• H&R Moderators: VerbalTruist | cdin | Lil'LinaptkSix

Recovery Witness Me!

I havent had any withdrawal symptoms in the past 4 hours...it feels good, it feels....weird. Is this a lull or is it over?!? Please god let it be over.
 
Night two I've woken up with terrible restless arms and feeling like I cant breathe, heart pounding....panic attack. I dont get it, during the day, my symptoms are almost gone, Its like the demon lives in dreamland and when I try to sleep....he comes out to play. I have tried most everything for sleep. Kpins are the best, but I dont want to rely on the benzo. Im scared shitless to take benadryl or hydroxyzine as I've read it can make the restless limbs worse, which for me is the worst. I can get more fentanyl tomorrow...the voices tell me to put on a little patch and it will be ok. I dont want to give in but I am going insane with lack of sleep...
 
Hey, man. Sorry to be joining your party late. As you noticed from my own thread, I've been--ahem--distracted.
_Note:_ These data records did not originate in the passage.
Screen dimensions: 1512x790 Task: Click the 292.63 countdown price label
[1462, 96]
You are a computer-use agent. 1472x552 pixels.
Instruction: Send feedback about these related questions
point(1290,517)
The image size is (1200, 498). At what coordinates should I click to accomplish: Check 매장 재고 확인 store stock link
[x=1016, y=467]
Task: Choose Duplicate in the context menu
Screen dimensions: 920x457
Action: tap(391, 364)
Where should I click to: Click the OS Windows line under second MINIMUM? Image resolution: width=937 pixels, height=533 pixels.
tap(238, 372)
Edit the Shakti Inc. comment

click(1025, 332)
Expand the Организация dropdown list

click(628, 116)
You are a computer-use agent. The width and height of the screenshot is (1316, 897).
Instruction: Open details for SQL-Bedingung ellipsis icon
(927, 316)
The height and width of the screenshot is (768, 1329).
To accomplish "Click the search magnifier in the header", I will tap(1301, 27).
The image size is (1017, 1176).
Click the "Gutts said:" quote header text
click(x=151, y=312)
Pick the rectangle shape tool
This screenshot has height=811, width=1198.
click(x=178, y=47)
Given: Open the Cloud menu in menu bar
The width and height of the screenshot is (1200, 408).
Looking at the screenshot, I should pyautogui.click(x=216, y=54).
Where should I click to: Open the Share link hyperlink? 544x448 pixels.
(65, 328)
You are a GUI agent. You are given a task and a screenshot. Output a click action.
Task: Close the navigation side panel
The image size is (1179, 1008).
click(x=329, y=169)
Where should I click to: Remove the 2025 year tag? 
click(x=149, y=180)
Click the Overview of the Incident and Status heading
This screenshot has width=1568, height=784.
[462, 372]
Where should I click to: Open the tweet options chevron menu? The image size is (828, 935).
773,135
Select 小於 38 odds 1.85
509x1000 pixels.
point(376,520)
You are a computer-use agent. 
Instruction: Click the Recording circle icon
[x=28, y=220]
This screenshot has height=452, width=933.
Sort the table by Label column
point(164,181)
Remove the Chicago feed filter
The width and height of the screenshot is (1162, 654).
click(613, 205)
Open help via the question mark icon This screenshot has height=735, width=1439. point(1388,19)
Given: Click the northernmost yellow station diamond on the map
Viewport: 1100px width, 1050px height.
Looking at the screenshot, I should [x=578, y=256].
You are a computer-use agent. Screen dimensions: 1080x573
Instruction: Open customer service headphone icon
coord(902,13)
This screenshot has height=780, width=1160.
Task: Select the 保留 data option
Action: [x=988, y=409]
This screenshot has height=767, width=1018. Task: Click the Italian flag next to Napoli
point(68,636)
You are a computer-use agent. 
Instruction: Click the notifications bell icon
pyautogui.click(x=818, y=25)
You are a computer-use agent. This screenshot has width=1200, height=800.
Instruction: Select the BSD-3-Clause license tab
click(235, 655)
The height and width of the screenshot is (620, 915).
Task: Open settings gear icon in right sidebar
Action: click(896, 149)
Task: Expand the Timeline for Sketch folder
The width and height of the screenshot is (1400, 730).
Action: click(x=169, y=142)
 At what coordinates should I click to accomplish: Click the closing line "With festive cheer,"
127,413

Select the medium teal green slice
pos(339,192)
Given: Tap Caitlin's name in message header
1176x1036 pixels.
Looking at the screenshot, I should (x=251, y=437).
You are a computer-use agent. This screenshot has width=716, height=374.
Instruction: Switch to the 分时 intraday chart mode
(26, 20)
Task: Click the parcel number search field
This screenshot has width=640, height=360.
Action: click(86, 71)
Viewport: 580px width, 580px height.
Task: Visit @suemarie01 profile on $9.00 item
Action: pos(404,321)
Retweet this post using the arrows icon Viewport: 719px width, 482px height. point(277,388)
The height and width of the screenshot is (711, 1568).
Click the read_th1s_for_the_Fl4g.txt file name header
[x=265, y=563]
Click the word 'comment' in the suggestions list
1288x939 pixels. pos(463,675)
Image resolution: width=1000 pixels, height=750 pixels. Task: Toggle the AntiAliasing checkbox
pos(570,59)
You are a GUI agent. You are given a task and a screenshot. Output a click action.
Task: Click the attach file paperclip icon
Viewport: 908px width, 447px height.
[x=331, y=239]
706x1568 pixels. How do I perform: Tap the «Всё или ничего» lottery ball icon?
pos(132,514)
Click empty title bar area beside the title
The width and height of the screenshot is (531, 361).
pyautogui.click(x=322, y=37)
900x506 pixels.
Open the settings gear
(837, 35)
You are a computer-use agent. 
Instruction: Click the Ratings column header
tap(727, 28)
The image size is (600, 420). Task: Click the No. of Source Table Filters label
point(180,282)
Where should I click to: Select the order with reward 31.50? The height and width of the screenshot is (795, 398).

Man, you're fucking killing this. I was really impressed, reading through your whole thread just now.

One tidbit food for thought kind of thing...take it for what it's worth. I personally wouldn't sweat the klonopin too much. Obviously, you need to avoid developing a benzo addiction, and only you know what will or won't lead to that. But if you think the clonnies are safe for you, and more importantly, if they're helping, I say, go with god. To me, these things involve a balance of merits. Yes, benzos carry real risks. But if used responsibly, the risks aren't awful. On the other hand, the risks involved in letting the fent etc become normal again are pretty clear, and pretty bad. So, you gotta make the call. But if a few well-timed klonopins can help get you through... well, you get the idea. [/end sermon]

peace.
sim
 
Thanks sim, I appreciate the kind words. I ended up taking some hydroxyzine around 7am, and slept off an on until about 11:30am. I did wake with harsh RLS. Looks like the hydroxyzine is a blessing and a curse.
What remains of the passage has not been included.